I became a regular at this coffee shop. And being a regular anything in a new place has its own sense of comfort. I was able to run errands and get home without getting lost. I was using public transit. I was sleeping through the night without feeling sorry for myself.
I realized something else very critical to my misery as well. Without even knowing it, I had daydreamed this perfect experience and built it up to unrealistic expectations in my head. Rather than let the road unfurl before my feet as I walked, I had created an entire screenplay for my journey. I was frustrated when things didn’t live up to the impossible standard I had created in my head. I imagined my roommates would be my best friends and we would have everything in common and do everything together. I dreamed that conversation would be easy and the city would be my oyster. Perhaps I would be out exploring the nearby islands, dancing until two in the morning or getting into deep conversations in pubs every night, with people I had just met that day. I would be wringing every drop of adventure and experience out of this city. I would grow in ways I could never imagine, that this would be one of the best experiences of my life.

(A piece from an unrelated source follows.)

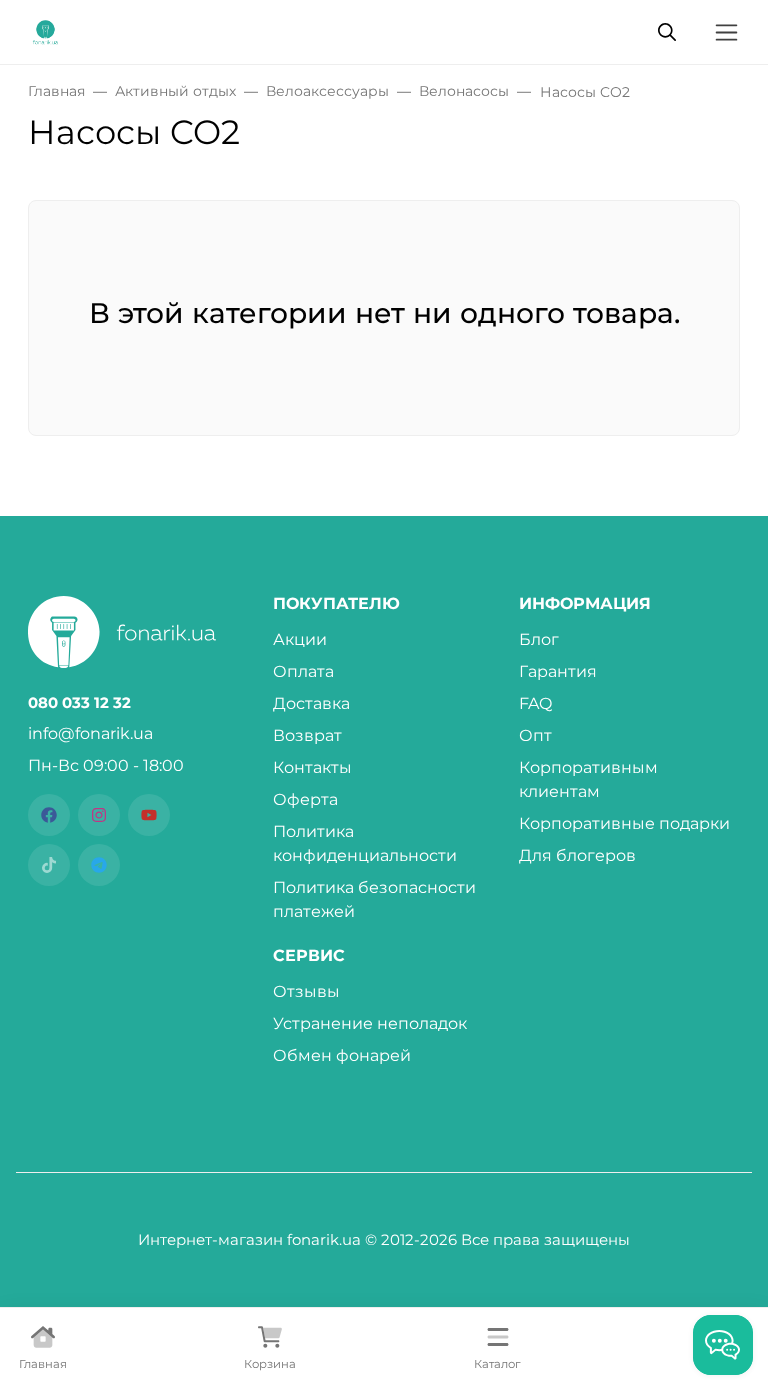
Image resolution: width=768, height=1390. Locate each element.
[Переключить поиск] (667, 32)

I was lonely and in agony pretty much everyday. Being cut off from daily, meaningful interactions with friends is an extrovert’s worst nightmare. But then I decided to just lean into this misery that I couldn’t change. I chose to really embrace being alone and without friends and the familiarity of regular places and the comfort of my own home. I was going to do this without any crutches. I learned that I can survive anything and that I often get in my own way of growth and happiness.
One thing is true: I am definitely growing in ways I could never imagine.
I’m learning to lean into that uncertainty rather than fighting to be comfortable. While friends and family comforted me in the fact that I didn’t have to stay, I knew that I needed to. I want to be stronger and better. I want to keep growing, keep moving forward, and finish what I started. So, until this all makes sense, I’m hanging on to the words my dad so wisely told me:
“Hang in there, boldly press forward, and learn everything you can. You will be absorbing life lessons that you are not even aware of, but we don’t ever understand those lessons until after we go through them. Your unpleasant experiences are far more important in shaping you then the positive things that happen in your life.”
When your feet fail you, you keep walking anyway. They’ll eventually build some calluses and catch up to you.